Exercises to complete:
[a] Answer these questions using the passage on Prometheus monitoring:
(i) Which company first developed Prometheus, and in what year?
(ii) Which project did the CNCF graduate before Prometheus?
(iii) What monitoring query language has become standard?
[b] Reproduce the passage on Prometheus monitoring from "The widespread adoption" to "it’s all open.".

Given passage:
────────────────────

When you outgrow Prometheus monitoring

 

 

Since it was first developed by SoundCloud in 2012, Prometheus has grown into the de-facto standard for monitoring in cloud-native environments. It was the second project, after Kubernetes, to be graduated by the Cloud Native Computing Foundation (CNCF). When Prometheus first emerged, most companies were relying on StatsD and Graphite for monitoring, but as the world shifted to microservices-oriented architecture on container-based infrastructure, companies found these legacy tools insufficient. 

Prometheus monitoring was not only designed to be simple to operate, quick to set up and provide immediate value out of the box, but it offered a label based approach to monitoring data. This allows users to pivot, group and explore their data along many dimensions which is far better suited for modern cloud-native architectures than the flat hierarchy structure implemented by statsD and Graphite. Largely for those reasons — and the backing of the CNCF — Prometheus has become the clear leader in open source cloud native monitoring. 

The widespread adoption of Prometheus has also changed some of the core dynamics in the monitoring industry. Most — if not all — technologies in the cloud-native landscape provide instrumentation out of the box in the open source Prometheus format. It’s not just the instrumentation either, the standardization of PromQL as the monitoring query language means everyone benefits from the broader community of shared Grafana dashboards and Prometheus alert definitions. A modern user of software no longer needs to depend on the black box magic of the monitoring vendor’s agent for instrumentation or be locked in to vendor specific dashboarding and alerting. All of this is now provided and maintained by the producers of the software and the broader community – and it’s all open.

────────────────────

Supplied information:
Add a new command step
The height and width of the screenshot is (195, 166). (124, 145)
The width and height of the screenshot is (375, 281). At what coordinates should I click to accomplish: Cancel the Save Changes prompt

────────────────────

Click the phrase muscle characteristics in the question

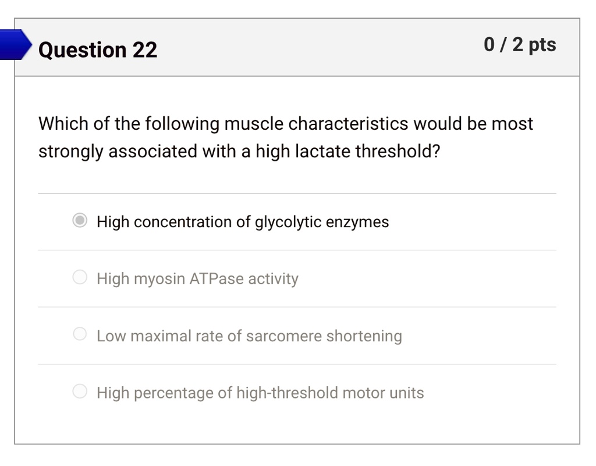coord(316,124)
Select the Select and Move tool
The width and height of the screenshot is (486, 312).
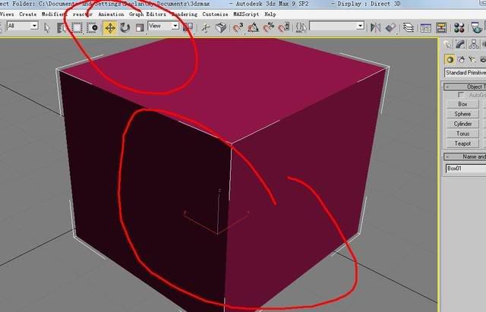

────────────────────

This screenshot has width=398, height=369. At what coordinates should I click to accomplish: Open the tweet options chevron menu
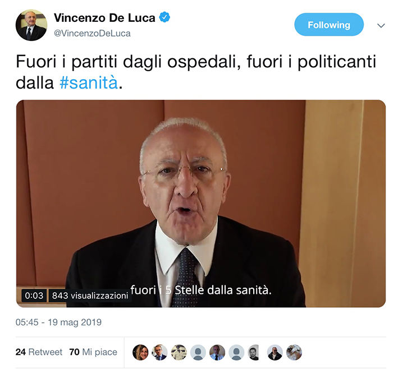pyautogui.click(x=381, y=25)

────────────────────

Answer set:
[a]
(i) SoundCloud, in 2012.
(ii) Kubernetes.
(iii) PromQL.

[b]
The widespread adoption of Prometheus has also changed some of the core dynamics in the monitoring industry. Most — if not all — technologies in the cloud-native landscape provide instrumentation out of the box in the open source Prometheus format. It’s not just the instrumentation either, the standardization of PromQL as the monitoring query language means everyone benefits from the broader community of shared Grafana dashboards and Prometheus alert definitions. A modern user of software no longer needs to depend on the black box magic of the monitoring vendor’s agent for instrumentation or be locked in to vendor specific dashboarding and alerting. All of this is now provided and maintained by the producers of the software and the broader community – and it’s all open.